图7 BrPRX家族差异表达基因在雄性不育材料中的转录组表达（A）与维恩图（B）分析Fig.7 RNA-Seq analysis(A)and Venn plot(B)of BrPRX differentially expressed genes in three male sterile lines

拟南芥与白菜在完成分化之前曾经发生3次全基因组复制事件（α、β、γ），随后二者出现了分化；白菜基因组在540 万—900 万年前又发生了全基因组三倍化事件[30]。在拟南芥中鉴定出了73 个AtPRX基因，理论上白菜中PRX基因数量应为200个左右，但仅鉴定出121 个BrPRX 成员，推测BrPRX 家族基因在基因组倍化过程中发生了基因丢失事件。白菜的其他基因家族中也有类似现象，如MADSbox[31]、WRKY[32]等转录因子。据报道，片段重复和串联重复均对玉米PRXs[33]的扩增有贡献，而片段重复主要对中国梨PRXs[13]的扩增有贡献。在本研究中，我们发现存在大量串联重复基因，因此推测，串联复制对白菜PRXs 的扩增也有贡献。此外，共线性分析发现，白菜98 个PRX 基因与拟南芥65 个PRX基因存在共线性，表明基因复制导致BrPRX基因数量增加了近1倍，显示白菜经过三倍化事件后，由于基因丢失致使白菜基因的数量约为拟南芥的2倍。

基因结构的多样化在基因家族的进化中发挥着重要作用[13,34]。本研究对BrPRX基因结构进行了研究，结果显示，121个BrPRX基因含有数量不等的外显子和内含子，且来自不同亚家族的BrPRX呈现出不同的特征；此外，对不同组织的RNA-Seq 分析发现，不同BrPRX 基因具有组织表达特异性，说明BrPRX 在功能上具有多样化。对基因结构研究还发现，部分BrPRX 基因缺失内含子，这可能是由特定途径引起的[35]。

拟南芥与白菜PRX 基因系统发育树分为5 个簇，其中：簇1～簇4 较为均匀地分布着拟南芥和白菜PRX 基因，尤其是簇1 中拟南芥与白菜有较高的同源性；但在簇5中BrPRX基因数量较多，可能是由于拟南芥PRX基因在长期进化过程中发生了丢失。

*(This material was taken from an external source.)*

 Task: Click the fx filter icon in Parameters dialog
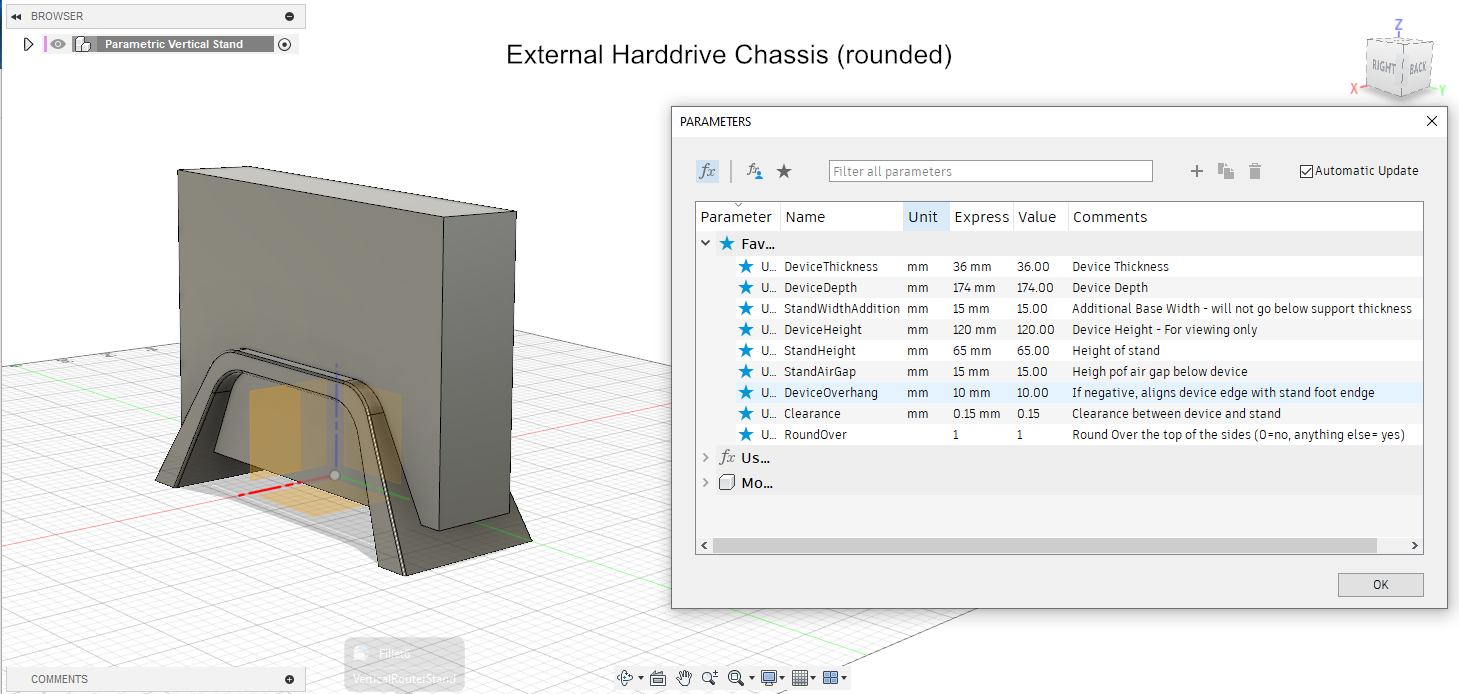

共线性分析表明，白菜PRX家族基因与拟南芥PRX家族基因存在高度同源性。此外，顺式作用元件分析表明，BrPRX基因在光响应、激素调控、抗逆性及生长发育等过程中发挥着重要的作用，进一步说明BrPRX基因在抵抗胁迫方面具有积极作用。

前人研究表明，第Ⅲ类过氧化物酶涉及广泛的生理过程，如细胞生长、细胞壁松弛和木质化、非生物和生物应激反应以及果实生长成熟和植物衰老等[1]，但其在植物生殖生长发育过程中的研究很少。本研究利用不同组织转录组数据分析BrPRX 家族基因的表达量，发现部分BrPRX家族成员具有特异性表达，且存在超高量表达和不表达的成员，其中多个基因在花及角果组织中表达量较高，表明这些BrPRX 基因参与了生殖生长过程。为进一步分析BrPRX 基因在生殖生长过程中的功能，利用不同雄性不育花蕾转录组数据分析其表达量，结果显示，3 个雄性不育材料中共有5 个BrPRX 基因下调表达，1个BrPRX基因上调表达，表明这些基因可能与白菜PERK 基因家族具有类似功能，即参与花粉发育，其异常表达可能导致白菜雄性不育[36]。

本研究对白菜PRX 家族基因进行了鉴定和相关功能分析，初步表明，白菜PRX 家族基因在胁迫响应与生长发育过程中可能参与重要的调控作用，为进一步分析白菜PRX 家族基因在生物或非生物胁迫及其生长发育中的功能和作用奠定了基础。